→ TASK REQUIREMENTS:
Return each line of the listing in which the word "below" appears.

→ DATA SECTION:
===

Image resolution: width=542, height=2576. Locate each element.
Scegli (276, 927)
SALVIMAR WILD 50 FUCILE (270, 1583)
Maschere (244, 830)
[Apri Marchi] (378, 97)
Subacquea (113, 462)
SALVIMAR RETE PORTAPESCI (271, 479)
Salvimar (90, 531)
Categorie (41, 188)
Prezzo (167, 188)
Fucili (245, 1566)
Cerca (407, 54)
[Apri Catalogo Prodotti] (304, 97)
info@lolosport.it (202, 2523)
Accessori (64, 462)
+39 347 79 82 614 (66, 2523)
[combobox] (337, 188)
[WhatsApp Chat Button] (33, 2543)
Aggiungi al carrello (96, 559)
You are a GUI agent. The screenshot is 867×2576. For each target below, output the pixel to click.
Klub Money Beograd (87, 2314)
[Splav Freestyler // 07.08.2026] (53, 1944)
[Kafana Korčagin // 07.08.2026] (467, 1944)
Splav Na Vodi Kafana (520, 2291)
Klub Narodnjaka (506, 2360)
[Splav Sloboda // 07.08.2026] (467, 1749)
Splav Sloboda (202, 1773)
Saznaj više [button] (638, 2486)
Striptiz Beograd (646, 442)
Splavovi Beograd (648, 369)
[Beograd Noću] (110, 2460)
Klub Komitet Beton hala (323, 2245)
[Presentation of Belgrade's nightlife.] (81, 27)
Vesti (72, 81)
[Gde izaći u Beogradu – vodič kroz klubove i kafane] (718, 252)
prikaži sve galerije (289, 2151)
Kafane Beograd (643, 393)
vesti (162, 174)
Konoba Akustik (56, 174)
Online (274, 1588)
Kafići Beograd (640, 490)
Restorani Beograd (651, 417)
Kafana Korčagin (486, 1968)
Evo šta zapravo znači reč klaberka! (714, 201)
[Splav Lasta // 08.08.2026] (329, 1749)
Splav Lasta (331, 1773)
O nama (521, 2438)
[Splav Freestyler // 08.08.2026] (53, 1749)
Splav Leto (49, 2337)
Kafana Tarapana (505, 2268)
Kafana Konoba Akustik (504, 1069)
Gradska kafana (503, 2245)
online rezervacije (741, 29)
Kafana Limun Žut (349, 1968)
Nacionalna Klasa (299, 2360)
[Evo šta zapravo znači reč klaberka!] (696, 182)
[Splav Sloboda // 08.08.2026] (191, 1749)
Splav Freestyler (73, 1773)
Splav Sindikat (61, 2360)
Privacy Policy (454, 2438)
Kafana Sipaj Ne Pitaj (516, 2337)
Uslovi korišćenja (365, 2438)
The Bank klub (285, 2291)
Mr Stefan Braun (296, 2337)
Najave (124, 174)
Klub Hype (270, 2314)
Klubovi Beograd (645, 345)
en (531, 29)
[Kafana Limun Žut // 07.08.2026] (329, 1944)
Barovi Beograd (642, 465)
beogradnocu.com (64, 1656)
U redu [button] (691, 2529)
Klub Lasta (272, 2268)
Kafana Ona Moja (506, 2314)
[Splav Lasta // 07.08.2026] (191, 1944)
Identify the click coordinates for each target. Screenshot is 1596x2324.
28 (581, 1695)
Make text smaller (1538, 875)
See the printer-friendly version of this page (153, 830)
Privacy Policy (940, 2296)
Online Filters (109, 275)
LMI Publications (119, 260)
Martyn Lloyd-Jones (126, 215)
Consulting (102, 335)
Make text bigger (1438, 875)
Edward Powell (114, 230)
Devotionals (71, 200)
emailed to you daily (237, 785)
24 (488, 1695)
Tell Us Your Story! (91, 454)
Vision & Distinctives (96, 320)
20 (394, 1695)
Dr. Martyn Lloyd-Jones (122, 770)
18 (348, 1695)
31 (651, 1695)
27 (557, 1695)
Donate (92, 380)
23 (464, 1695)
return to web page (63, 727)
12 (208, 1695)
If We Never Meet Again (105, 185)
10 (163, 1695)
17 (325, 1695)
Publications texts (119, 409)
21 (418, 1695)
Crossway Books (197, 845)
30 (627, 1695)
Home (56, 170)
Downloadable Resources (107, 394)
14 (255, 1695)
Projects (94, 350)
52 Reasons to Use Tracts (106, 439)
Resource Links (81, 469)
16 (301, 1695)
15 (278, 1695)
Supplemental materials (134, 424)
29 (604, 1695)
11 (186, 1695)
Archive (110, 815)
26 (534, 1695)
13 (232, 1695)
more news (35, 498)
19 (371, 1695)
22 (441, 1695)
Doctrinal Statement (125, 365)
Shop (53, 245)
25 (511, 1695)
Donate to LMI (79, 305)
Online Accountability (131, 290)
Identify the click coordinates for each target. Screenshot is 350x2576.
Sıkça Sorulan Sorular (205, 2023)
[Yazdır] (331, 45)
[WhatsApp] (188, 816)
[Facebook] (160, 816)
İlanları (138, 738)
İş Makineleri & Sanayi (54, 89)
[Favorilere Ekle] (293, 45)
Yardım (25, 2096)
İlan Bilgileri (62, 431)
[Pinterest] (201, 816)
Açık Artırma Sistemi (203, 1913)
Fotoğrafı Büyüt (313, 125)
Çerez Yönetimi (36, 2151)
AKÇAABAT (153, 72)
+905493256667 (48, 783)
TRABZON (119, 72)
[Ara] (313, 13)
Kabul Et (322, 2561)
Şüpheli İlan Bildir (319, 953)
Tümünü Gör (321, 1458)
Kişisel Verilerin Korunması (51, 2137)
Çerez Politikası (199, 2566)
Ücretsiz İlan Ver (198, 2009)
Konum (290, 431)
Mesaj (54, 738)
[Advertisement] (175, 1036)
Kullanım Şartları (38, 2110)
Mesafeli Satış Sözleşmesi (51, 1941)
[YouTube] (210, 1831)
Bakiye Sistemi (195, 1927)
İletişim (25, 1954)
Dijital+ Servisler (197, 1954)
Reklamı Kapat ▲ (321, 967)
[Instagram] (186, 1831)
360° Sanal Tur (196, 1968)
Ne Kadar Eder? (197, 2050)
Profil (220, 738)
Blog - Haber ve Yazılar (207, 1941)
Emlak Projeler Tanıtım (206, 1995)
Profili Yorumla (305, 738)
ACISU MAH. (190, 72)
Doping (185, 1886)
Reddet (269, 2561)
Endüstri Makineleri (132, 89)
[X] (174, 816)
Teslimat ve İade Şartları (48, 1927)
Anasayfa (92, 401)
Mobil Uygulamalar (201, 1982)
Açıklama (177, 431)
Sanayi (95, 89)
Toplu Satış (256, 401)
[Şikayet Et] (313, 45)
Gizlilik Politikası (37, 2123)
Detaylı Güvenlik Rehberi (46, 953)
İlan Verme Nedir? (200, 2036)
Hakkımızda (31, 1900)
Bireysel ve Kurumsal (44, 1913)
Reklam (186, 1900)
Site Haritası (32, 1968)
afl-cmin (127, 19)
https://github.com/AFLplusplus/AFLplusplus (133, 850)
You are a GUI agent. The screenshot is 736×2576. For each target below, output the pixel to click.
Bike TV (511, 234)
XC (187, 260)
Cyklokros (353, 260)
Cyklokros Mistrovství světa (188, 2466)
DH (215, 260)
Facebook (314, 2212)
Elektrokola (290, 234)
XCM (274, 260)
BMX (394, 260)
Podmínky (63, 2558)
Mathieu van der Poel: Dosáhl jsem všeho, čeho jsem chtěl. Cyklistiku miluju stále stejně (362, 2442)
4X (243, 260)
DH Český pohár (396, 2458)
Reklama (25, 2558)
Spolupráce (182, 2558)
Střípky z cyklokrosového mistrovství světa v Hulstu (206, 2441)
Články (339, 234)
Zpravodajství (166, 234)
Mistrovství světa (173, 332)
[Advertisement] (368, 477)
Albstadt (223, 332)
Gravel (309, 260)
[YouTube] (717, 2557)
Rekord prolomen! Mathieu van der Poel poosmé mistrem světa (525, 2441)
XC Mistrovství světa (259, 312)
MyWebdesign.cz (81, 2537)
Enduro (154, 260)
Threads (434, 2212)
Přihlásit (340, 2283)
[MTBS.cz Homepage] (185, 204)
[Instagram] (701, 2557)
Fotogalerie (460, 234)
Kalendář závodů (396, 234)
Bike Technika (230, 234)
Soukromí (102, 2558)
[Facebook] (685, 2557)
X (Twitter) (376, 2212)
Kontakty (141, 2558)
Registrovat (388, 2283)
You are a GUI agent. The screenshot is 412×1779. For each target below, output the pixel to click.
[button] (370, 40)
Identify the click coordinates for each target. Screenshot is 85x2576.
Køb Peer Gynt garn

===

→ PROBLEM SOLUTION:
You are a GUI agent. The screenshot is 867×2576. For each target below, output the pixel to click.
You are a GUI agent. The screenshot is 736×2576. For each target below, output the pixel to click.
You are a GUI agent. The screenshot is 412×1779. For each target below, output the pixel to click.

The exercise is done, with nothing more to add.